Every position on the team is critical to tracking the storm's path. Hitterman is in charge of the crew and responsible for taking them right into the eye of Guillermo. They do it to see the actual location of the storm, its movement, its intensity and to determine if evacuations are necessary.
"Hurricane hunters are important because we help gather data that satellites can't quite do it, central pressure, surface wind speeds and that data gets put into the forecast models and helps narrow up that forecast track," said Maj. Kyle Larson, the in-flight meteorologist.
The Hurricane Hunters drop expendable mini weather stations called “dropsondes” into the storm to collect data such as surface pressure, humidity, temperature, wind speed and wind direction.

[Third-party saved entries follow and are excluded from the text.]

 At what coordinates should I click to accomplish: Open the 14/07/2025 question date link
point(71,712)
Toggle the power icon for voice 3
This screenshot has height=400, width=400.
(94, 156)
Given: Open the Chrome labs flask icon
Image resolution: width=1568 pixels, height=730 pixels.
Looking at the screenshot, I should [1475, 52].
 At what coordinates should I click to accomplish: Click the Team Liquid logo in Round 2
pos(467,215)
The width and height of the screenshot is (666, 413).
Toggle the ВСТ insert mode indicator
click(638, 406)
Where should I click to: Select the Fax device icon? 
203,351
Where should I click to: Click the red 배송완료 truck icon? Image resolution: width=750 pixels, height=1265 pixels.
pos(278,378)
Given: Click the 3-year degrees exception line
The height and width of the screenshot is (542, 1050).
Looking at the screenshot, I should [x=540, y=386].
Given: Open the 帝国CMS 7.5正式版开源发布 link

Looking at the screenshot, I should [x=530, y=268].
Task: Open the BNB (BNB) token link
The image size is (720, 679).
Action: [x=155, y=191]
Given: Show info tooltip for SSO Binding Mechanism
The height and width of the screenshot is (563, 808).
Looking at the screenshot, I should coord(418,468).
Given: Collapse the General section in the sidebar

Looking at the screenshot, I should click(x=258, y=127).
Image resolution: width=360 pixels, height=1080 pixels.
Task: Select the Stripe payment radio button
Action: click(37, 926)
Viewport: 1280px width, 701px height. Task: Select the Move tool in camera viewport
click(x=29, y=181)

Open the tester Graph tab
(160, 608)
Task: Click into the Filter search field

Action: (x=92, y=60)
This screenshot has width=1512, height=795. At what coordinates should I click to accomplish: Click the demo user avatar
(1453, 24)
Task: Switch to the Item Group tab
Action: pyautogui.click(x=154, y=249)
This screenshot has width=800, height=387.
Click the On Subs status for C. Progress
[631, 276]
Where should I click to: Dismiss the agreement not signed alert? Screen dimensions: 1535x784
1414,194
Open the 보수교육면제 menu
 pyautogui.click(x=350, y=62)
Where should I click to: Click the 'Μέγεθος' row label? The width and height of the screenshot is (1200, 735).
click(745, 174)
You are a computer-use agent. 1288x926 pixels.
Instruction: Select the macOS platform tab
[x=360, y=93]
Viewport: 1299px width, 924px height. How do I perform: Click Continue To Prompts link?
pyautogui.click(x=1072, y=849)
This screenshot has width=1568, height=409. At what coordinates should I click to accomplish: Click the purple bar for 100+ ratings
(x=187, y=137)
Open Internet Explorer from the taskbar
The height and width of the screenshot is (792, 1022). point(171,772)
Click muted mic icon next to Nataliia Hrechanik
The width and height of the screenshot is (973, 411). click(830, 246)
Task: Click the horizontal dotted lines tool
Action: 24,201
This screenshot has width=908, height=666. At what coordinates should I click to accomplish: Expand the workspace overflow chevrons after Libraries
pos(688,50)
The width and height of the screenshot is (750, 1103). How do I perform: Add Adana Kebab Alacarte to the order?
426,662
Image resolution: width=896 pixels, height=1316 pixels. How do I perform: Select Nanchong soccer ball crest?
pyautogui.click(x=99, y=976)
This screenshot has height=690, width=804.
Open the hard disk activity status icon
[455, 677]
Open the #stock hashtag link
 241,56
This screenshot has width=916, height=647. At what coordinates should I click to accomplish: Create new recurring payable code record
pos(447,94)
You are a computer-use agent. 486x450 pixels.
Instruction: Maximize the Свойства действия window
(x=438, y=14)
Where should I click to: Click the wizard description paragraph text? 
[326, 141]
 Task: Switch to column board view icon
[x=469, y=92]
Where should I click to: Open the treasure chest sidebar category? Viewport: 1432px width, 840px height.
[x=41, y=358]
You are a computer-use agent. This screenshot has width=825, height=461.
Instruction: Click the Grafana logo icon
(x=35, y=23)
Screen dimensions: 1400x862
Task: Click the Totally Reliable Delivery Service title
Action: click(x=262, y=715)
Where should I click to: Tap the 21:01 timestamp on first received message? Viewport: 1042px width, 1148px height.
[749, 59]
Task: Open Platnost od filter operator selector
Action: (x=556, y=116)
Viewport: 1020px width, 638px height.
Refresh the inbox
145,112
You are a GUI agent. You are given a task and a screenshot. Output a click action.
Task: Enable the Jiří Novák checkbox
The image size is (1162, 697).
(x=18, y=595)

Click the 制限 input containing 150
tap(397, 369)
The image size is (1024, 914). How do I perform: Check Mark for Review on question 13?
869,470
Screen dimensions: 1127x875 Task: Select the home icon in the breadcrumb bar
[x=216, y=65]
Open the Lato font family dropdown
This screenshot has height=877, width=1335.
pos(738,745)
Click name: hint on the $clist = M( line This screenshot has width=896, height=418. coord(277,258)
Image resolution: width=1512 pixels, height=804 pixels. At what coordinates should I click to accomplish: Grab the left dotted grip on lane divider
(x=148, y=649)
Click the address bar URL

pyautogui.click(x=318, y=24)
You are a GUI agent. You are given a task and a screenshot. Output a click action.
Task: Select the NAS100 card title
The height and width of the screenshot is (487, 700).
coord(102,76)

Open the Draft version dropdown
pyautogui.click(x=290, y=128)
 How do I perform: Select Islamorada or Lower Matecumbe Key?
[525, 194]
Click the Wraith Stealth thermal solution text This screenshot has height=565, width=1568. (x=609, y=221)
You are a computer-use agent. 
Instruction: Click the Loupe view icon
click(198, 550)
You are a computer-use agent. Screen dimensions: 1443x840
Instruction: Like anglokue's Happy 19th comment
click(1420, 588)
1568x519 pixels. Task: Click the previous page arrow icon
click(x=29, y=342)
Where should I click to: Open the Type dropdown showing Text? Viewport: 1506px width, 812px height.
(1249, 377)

Ten and a half hours, four passes through the eye of the storm, and 17 dropsondes later, the team determined Guillermo was moving north/northwest at nine nauts and should pass north of the Hawaiian Islands. The northern portion of the storm maintains its strength; however the southern half is now weakening. It still maintains its Tropical Storm strength.
The data they collect is given to the National Hurricane Center and plugged into computer models to show the storm's path.
As Guillermo gets closer to the islands, the Hurricane hunters may be doing missions every six hours.